“I will not sign a plan that adds one dime to our deficits — either now or in the future. (Applause.) I will not sign it if it adds one dime to the deficit, now or in the future, period.”
But as we’re all painfully aware by now, “If you like your health care plan, you can keep it” is far from the only grandiose ObamaCare promise that just isn’t destined to live up to the hype. At a hearing this morning, Senate Budget Committee ranking Republican Sen. Jeff Sessions revealed the findings of a Government Accountability Office report he requested, and… surprise: GAO surmises that ObamaCare’s many costly funding mechanisms are not likely to be enough to prevent the program from adding to our debt.

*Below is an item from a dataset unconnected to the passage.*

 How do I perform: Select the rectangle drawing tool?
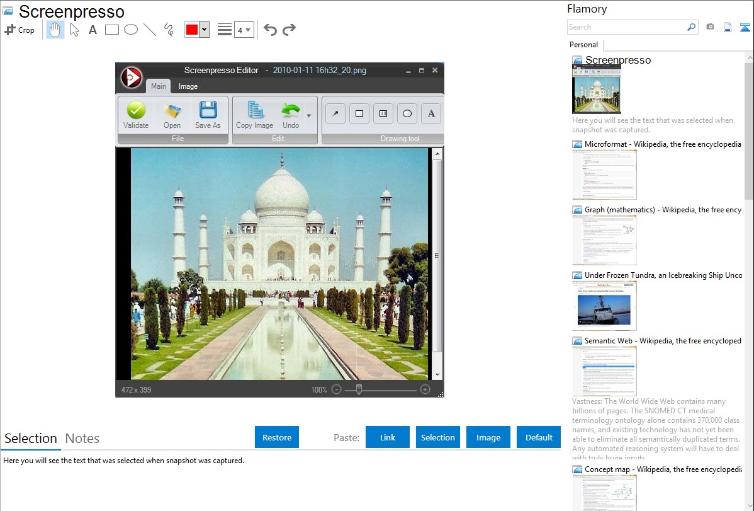(112, 30)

A new government report dramatically proves that the promises made assuring the nation that the largest new entitlement program… would not add a dime to the long- or short-term debt of America, was false. … The results of this brand-new report confirm everything critics and Republicans were saying about the cost of this bill and reveal the dramatic falsehoods that were used to push it to passage. … According to GAO, on a realistic set of assumptions, the health care law will increase the deficit by 0.7 of one percent of GDP, or roughly $6.2 trillion over the next 75 years. $6.2 trillion, unfunded liabilities of the United States. In other words, the GAO reveals that the big tax increases in the bill come nowhere close to covering the even more massive spending.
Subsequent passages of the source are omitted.